Dr. Tangela Blakely Reavis Awarded the Spencer Foundation Grant

Dr. Tangela Blakely Reavis receives a grant for her project, “COVID-19 and Black Students’ College Choice: The Role of Race, Class, and School Context during a Global Pandemic.” 

Dr. Tangela Blakely Reavis has been awarded a $50,000 Spencer Foundation Grant for a new research project which looks at the intersections of Black students’ race, family, and school contexts when it comes to their college-going trajectories and how they have been affected by the COVID-19 pandemic. The goal of the Spencer Foundation is to “support rigorous, intellectually ambitious, and technically sound research that is relevant to the most pressing questions and compelling opportunities in education.”

There is growing research showing the pandemic has disproportionately harmed people of color.

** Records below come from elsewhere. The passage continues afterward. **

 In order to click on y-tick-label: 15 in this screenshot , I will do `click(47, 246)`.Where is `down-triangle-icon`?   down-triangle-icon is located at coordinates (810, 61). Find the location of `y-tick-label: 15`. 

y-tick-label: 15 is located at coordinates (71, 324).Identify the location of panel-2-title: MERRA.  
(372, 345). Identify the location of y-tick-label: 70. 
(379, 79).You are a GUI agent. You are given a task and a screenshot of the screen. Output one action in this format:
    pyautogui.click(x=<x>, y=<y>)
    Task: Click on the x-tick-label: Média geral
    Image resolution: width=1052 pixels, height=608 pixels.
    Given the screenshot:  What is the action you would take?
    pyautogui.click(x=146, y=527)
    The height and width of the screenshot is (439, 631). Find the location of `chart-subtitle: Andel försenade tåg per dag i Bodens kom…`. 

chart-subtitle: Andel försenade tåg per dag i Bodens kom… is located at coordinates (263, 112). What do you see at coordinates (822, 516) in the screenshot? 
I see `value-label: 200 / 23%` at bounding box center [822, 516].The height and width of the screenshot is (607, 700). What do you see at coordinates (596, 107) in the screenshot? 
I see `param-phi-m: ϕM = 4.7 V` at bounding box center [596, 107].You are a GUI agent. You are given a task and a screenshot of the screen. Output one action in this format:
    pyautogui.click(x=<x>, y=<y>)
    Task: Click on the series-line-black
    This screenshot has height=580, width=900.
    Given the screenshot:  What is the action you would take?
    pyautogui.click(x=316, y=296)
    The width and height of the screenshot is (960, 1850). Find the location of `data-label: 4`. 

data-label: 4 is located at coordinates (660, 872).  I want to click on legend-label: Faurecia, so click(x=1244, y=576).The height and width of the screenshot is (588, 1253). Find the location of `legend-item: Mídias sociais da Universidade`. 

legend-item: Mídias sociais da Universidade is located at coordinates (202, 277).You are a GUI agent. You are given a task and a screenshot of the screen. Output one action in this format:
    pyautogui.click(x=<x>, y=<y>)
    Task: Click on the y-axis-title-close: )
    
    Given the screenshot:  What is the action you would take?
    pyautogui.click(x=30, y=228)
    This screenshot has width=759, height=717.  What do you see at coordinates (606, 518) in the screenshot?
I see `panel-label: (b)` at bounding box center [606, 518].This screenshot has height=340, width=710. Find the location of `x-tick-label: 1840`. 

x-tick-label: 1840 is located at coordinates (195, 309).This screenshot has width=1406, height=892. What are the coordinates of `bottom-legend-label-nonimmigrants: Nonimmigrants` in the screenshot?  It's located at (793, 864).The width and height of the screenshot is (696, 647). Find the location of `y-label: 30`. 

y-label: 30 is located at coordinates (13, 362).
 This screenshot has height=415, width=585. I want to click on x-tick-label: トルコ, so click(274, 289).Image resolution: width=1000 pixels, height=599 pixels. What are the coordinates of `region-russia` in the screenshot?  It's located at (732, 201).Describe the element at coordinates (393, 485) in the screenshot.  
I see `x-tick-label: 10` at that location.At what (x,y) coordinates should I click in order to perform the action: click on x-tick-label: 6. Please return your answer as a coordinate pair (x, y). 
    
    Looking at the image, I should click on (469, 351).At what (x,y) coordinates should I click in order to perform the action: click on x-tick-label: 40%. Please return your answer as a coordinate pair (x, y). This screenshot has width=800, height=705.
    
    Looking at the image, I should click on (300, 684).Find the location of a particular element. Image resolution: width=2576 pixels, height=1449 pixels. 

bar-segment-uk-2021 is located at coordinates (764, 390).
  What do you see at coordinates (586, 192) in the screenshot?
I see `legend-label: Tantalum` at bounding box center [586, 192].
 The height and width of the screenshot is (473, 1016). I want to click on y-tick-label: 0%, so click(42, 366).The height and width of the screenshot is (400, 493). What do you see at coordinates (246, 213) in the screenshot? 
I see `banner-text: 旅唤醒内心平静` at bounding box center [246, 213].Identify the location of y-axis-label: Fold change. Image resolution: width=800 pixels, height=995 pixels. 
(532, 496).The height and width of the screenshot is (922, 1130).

Between higher rates of infection and mortality and greater levels of economic and educational disruption, the pandemic has amplified existing racist structures that will have long-term implications for Black students and their pathways to college. Reavis says “Black students who seek higher education already face an array of systemic barriers linked to the historic and political context of their K-12 environments. This project unapologetically centers the perspectives and needs of college aspiring Black students and their families as they continue to navigate the evolving contexts that have resulted from the pandemic.” 

This three-year project, led by Dr. Tangela Blakely Reavis, assistant professor of educational leadership and Dr. Kelly E. Slay, assistant professor of higher education and public policy of Peabody College at Vanderbilt University, will be situated in several high schools located in a California metropolitan area. Drs. Reavis and Slay will collect data over a full academic year through in-depth interviews and examination of diary reflections from Black high school students. Researchers will also conduct interviews with students’ caregivers, school staff and administrators, and statewide higher education actors to further inform their understanding of the college-going landscape in California.  

Dr. Reavis adds, “while this project calls attention to the on-going barriers experienced by Black students in their pursuit of higher education, we also seek to highlight success stories as part of our inquiry to offer strategies to practitioners that may be instructive for supporting students’ college-going pathways post COVID-19.”